Un village en crise
Caño Cabra – Pendant des décennies, la cocaïne a été l’unique source de revenus pour le petit village colombien isolé de Caño Cabra. Les habitants se lèvent tôt presque tous les matins pour cueillir les feuilles de coca, grattant les branches jusqu’à ce que leurs mains saignent. Ensuite, ils mélangent les feuilles avec de l’essence et d’autres produits chimiques pour fabriquer des briques de pâte de coca.
Disparition des acheteurs
Il y a deux ans, les trafiquants de drogue ont cessé d’acheter la pâte de coca, plongeant le village dans la misère. La nourriture s’est raréfiée, provoquant un exode massif vers d’autres régions de la Colombie. Le village, autrefois peuplé de 200 habitants, en compte aujourd’hui seulement 40.

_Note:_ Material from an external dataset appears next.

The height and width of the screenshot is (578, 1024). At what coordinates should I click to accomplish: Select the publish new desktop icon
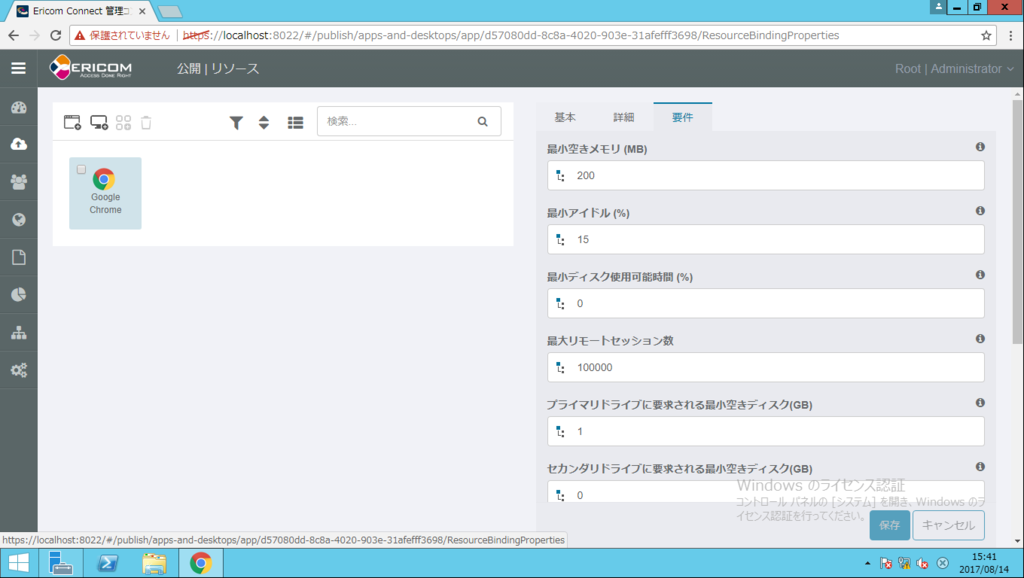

Accord de paix et bouleversements
La Colombie, plaque tournante de l’industrie de la cocaïne, subit des transformations sous l’effet de forces nationales et mondiales qui redéfinissent le marché de la drogue. Un accord de paix historique conclu il y a huit ans avec les Forces armées révolutionnaires de Colombie (FARC) a modifié la dynamique de l’industrie. Les FARC, qui finançaient leur guerre grâce à la cocaïne, ont été remplacées par des groupes criminels plus petits, suivant un nouveau modèle économique.
Nouveau modèle économique
Selon Leonardo Correa de l’Office des Nations unies contre la drogue et le crime, ces groupes achètent de grandes quantités de coca à un nombre réduit de cultivateurs et limitent leurs activités aux régions frontalières. Cela a marginalisé des villages comme Caño Cabra, situés loin des frontières.
Concurrence internationale
La concurrence internationale a également évolué, avec l’Équateur devenant un exportateur majeur de cocaïne et la culture de la coca augmentant au Pérou et en Amérique centrale. La production mondiale de cocaïne a atteint des niveaux record, avec une consommation en hausse en Europe et en Amérique latine, et émergeant en Asie.

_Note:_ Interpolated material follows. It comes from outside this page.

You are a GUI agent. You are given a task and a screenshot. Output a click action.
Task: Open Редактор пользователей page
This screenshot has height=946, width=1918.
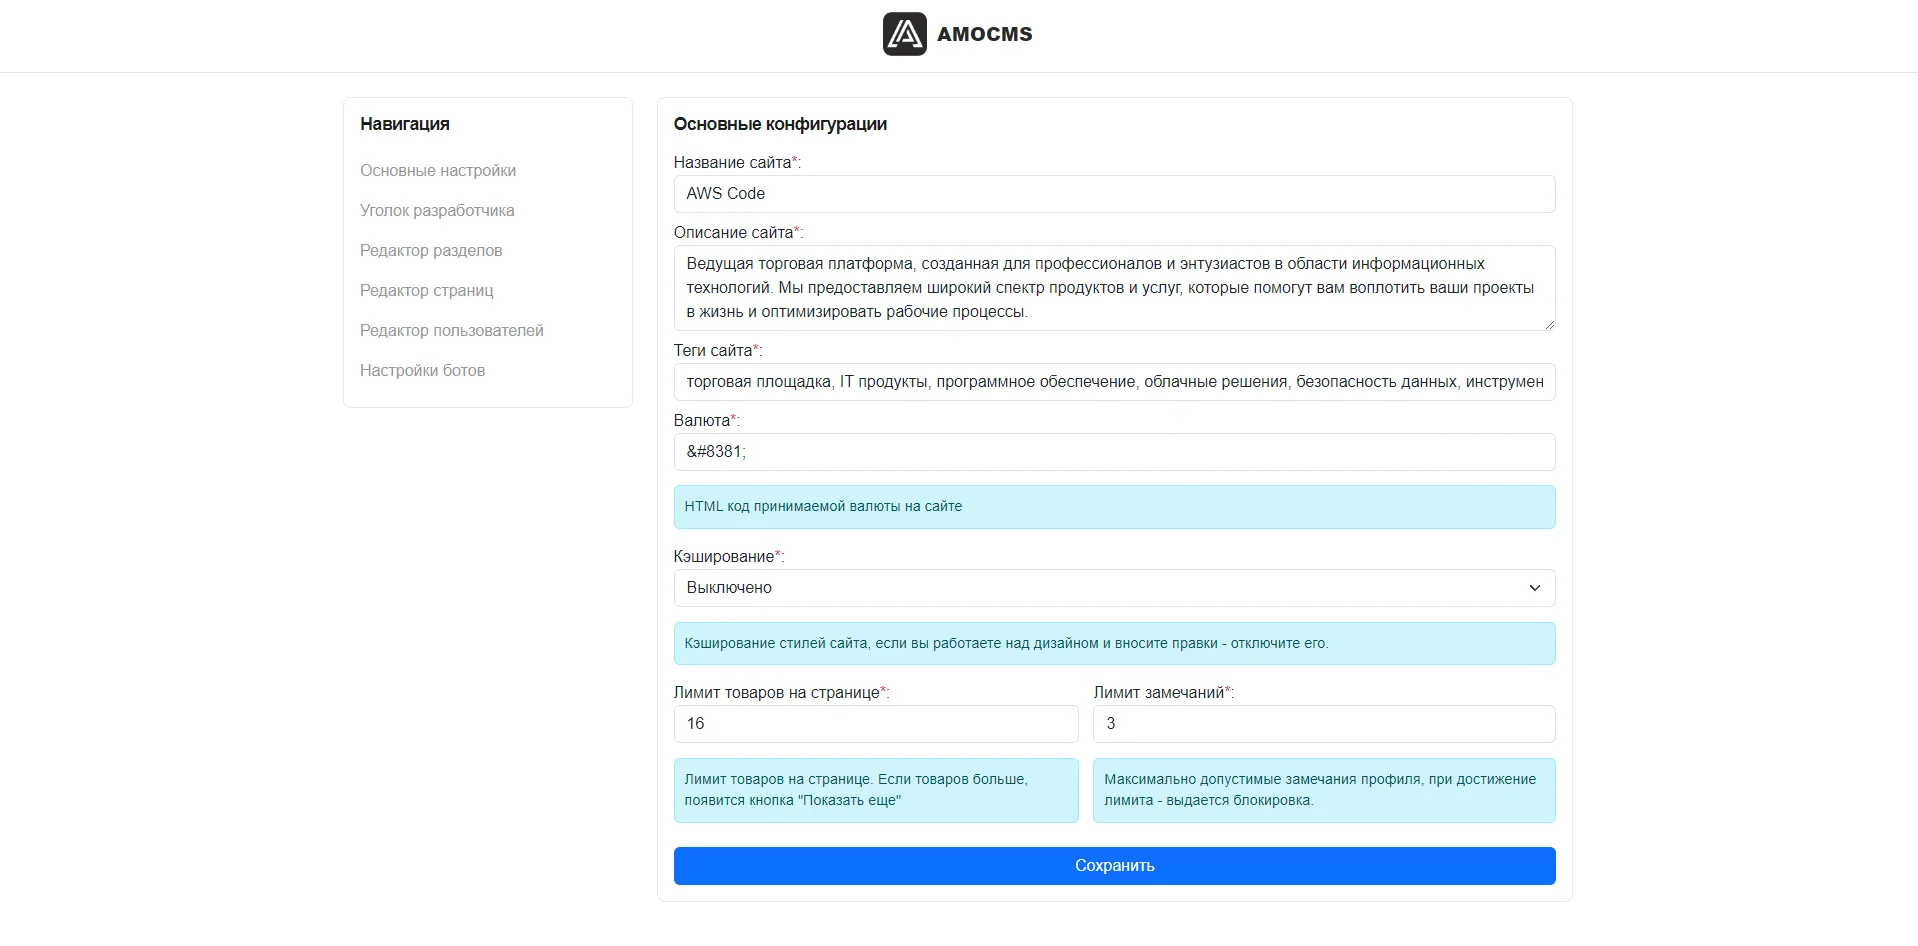(452, 331)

Production en hausse malgré les efforts
En Colombie, les politiques gouvernementales, notamment l’abandon de l’éradication des plants de coca, ont permis à la production de coca de prospérer. En 2022, la production de feuilles de coca et de cocaïne a atteint des sommets, augmentant de 24 % par rapport à l’année précédente, selon les Nations unies.

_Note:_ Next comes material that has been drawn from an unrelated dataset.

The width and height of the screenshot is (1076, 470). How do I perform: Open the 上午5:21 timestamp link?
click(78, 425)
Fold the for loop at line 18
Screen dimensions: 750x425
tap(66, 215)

Souffrance dans les régions rurales
Malgré ces chiffres, la transformation du marché de la cocaïne a entraîné des souffrances dans de nombreuses régions rurales. Les options de remplacement sont limitées, les agriculteurs étant confrontés à des coûts de transport élevés pour d’autres cultures. Certains pourraient se tourner vers l’élevage de bétail, contribuant à la déforestation, ou rejoindre des groupes armés par désespoir.
Alternatives économiques
Des experts craignent que les agriculteurs ne se tournent vers d’autres activités illicites, comme l’extraction de l’or, l’exploitation forestière et le trafic de migrants. « Quel revenu remplacera celui de la coca ? Un autre revenu illégal ? », se demande Diego Garcia-Devis de l’Open Society Foundations.
Conclusion
Pour de nombreux Colombiens, l’industrie de la cocaïne a été leur seule option économique. « Elle nuit à l’humanité, et nous en sommes conscients, mais pour nous, cela signifie la santé, l’éducation, la subsistance des familles dans les régions », explique Jefferson Parrado, président du conseil local de Caño Cabra.